Drilling for Oil in Eden
Quito, Ecuador— The most biologically diverse habitat in the western hemisphere, the Yasuní rainforest in Ecuador, is under threat. The diversity of species in the Yasuní Park is unmatched by any other park in the world. One hectare contains more species of trees than all of North America, but hidden beneath this Garden of Eden lies temptation: oil worth billions.
Ecuadorian president Rafael Correa is bargaining the fate of the Yasuní Park against the willingness of the industrialized world to pay 3.6 billion dollars in return for a promise not to extract oil from the ecological preserve. The conservation proposal is praised internationally as a creative way to protect the Amazon rainforest and the indigenous people living there, but the fate of the Yasuní Initiative is in doubt. There is uncertainty whether the funding can be raised as governments grapple with the international economic crisis, and skeptics question whether the bargain could work.
“They are going to drill. They are going to drill,” an authority on the Yasuní project told me in confidence. “Perhaps ten years from now, perhaps 5 years from now. The next president will need that money.”
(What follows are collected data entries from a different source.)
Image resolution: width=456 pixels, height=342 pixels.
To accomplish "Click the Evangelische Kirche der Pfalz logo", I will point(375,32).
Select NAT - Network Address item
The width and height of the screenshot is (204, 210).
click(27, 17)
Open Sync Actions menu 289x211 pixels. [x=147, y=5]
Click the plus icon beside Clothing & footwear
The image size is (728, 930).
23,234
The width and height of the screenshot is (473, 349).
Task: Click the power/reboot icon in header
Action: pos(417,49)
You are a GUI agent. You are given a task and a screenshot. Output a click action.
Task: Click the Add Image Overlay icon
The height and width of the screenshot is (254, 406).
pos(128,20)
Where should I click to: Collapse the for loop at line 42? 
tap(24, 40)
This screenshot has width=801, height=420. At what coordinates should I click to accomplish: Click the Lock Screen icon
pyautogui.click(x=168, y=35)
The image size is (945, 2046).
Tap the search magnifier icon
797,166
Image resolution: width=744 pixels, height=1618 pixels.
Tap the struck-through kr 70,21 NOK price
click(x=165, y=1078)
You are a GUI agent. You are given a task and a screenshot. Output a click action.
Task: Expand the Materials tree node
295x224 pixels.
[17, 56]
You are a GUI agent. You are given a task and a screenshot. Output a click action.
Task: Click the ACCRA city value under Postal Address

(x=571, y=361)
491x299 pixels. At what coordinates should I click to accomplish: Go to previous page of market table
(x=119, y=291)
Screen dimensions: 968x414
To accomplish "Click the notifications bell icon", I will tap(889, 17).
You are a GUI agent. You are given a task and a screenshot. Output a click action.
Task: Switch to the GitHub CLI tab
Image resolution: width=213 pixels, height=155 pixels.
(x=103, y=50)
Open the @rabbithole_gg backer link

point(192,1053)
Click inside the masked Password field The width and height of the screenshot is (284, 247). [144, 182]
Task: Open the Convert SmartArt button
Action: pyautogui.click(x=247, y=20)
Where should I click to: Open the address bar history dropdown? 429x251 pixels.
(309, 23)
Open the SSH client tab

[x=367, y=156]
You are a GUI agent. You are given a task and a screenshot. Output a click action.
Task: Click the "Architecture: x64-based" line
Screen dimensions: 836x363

Oil is Ecuador’s top export, providing one third of its revenue, but despite the black gold pooled beneath its steamy jungles, Ecuador is a poor country. With little industry, Ecuador’s 58.9 billion GDP is among the smallest in Latin America. (By comparison, the GDP of the USA is 14,600 billion.) Exporting raw materials, primarily petroleum, bananas, and shrimp, has enriched foreign corporations, but the wealth has not trickled down to the people. 50 % of Ecuadorian citizens live below the poverty level. One third of the children in Ecuador are malnourished and 60 % in the indigenous populations according to Health Minister, Carina Vance. Between 1999 and 2000 one million Ecuadorians fled their homeland to escape the misery and financial collapse that left the country’s currency worthless. The US dollar is now the accepted currency.
“At some point conservation and ecology are kind of a luxurious thing. People have to eat,” says Prof. Hugo Navarrete, a Biologist at the Pontifica Universidad Católica del Ecuador, describing the situation from the point of view of those who would benefit from drilling.